Diabetes Typ 1 und 2
Bis heute weiss man aufgrund spärlich vorhandener Humanstudien nur wenig über
den Einfluss von Kuhmilch generell und der Homogenisierung im Speziellen auf Diabetes Typ 1 und 2. Für Personen mit geringem Diabetesrisiko scheint die frühe Einnahme von homogenisierter Kuhmilch keinen Einfluss auf die Ausprägung dieser Stoffwechselkrankheit zu haben. Für Personen, die durch Vererbung prädestinierter sind, Diabetes zu entwickeln, stellt Kuhmilch möglicherweise ein gewisses Risiko dar.

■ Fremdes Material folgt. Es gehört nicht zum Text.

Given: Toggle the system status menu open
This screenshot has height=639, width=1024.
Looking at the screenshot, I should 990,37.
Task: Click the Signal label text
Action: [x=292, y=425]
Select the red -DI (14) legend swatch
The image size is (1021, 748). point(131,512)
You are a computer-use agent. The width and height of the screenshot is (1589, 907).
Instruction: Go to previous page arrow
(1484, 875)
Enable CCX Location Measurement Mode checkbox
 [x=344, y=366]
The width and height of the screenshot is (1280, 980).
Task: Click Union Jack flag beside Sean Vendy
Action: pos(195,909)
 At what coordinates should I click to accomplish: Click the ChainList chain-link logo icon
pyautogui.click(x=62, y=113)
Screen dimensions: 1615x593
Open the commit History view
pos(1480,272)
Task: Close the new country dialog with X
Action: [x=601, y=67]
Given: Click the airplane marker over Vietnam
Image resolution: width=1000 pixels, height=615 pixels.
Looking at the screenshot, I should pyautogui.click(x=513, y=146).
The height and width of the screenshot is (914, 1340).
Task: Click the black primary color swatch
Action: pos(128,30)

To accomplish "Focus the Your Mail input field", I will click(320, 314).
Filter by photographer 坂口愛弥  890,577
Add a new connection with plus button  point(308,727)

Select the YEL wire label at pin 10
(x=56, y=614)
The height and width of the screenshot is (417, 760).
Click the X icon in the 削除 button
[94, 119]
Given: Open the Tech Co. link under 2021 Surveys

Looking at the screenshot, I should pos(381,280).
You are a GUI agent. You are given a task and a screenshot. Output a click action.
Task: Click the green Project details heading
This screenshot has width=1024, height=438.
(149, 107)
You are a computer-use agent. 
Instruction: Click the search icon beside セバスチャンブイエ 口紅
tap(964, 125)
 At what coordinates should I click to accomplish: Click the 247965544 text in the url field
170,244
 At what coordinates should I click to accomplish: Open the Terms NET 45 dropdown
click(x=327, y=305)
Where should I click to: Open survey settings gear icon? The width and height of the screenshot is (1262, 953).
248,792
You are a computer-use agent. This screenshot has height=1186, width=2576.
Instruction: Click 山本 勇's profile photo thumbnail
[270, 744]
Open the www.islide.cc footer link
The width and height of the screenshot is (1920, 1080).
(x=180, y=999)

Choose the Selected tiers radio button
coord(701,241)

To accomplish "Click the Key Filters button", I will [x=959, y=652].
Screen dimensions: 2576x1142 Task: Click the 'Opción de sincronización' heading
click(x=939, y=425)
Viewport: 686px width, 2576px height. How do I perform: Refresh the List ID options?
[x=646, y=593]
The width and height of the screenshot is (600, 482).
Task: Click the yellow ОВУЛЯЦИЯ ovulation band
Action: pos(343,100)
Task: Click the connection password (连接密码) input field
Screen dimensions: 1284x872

Milchzuckerunverträglichkeit
Als laktoseintolerant bezeichnet man Menschen, die nicht in der Lage sind, Milchzucker (Laktose) wegen des fehlenden oder unzureichend gebildeten Enzyms Laktase zu spalten und verdaubar zu machen. In Humanstudien konnte gezeigt werden, dass sich nach der Aufnahme homogenisierter Milch weder eine signifikante Verbesserung noch eine Verschlechterung der Symptomatik einstellte.
Milchallergie
Die Milchallergie ist dadurch gekennzeichnet, dass das Immunsystem eine abnormale, häufig anaphylaktische Reaktion (akute, pathologische Reaktion des Immunsystems auf chemische Reize) gegen Proteine der Milch verursacht. Generell ist es sehr schwierig zu bestimmen, welche allergische Reaktion auf welches Protein und welche Behandlung (Pasteurisieren, Homogenisieren) zurückzuführen ist, da die Proteine auch bei Abwesenheit von Verarbeitungs- und Haltbarkeitsprozessen miteinander reagieren. Das wiederum wirkt sich auch auf die Allergenität aus. Wissenschaftler vermuten jedoch, dass während der Homogenisierung eine Umlagerung allergieauslösender Proteine erfolgt, wodurch diese nicht mehr im Inneren von Kaseinmizellen gespeichert, sondern direkt an der Oberflächenmembran präsentiert werden und somit gut für Antikörper erreichbar sind. Tatsächlich konnte jedoch nicht bewiesen werden, dass homogenisierte Milch eine Überempfindlichkeit in Menschen hervorruft und dass es einen Unterschied gibt zwischen der immunologischen Reaktion gesunder Erwachsener auf homogenisierte und nicht homogenisierte Milch.
Gesundheitlich unbedenklich
Bisherige Studien deuten darauf hin, dass das Homogenisieren kaum einen Einfluss auf das Entstehen verschiedenster Krankheiten bei gesunden Menschen jeden Alters hat. Es sind jedoch Hinweise vorhanden, dass Kuhmilch für diabetes-prädestinierte Menschen ein Risikofaktor sein kann, was jedoch noch weiterer Abklärungen bedarf.
Trotz Forschungsbedarfs ist der Verzehr homogenisierter Milch generell als unbedenklich einzuschätzen.
*Die Autorin arbeitet an der Forschungsanstalt Agroscope Liebefeld-Posieux ALP.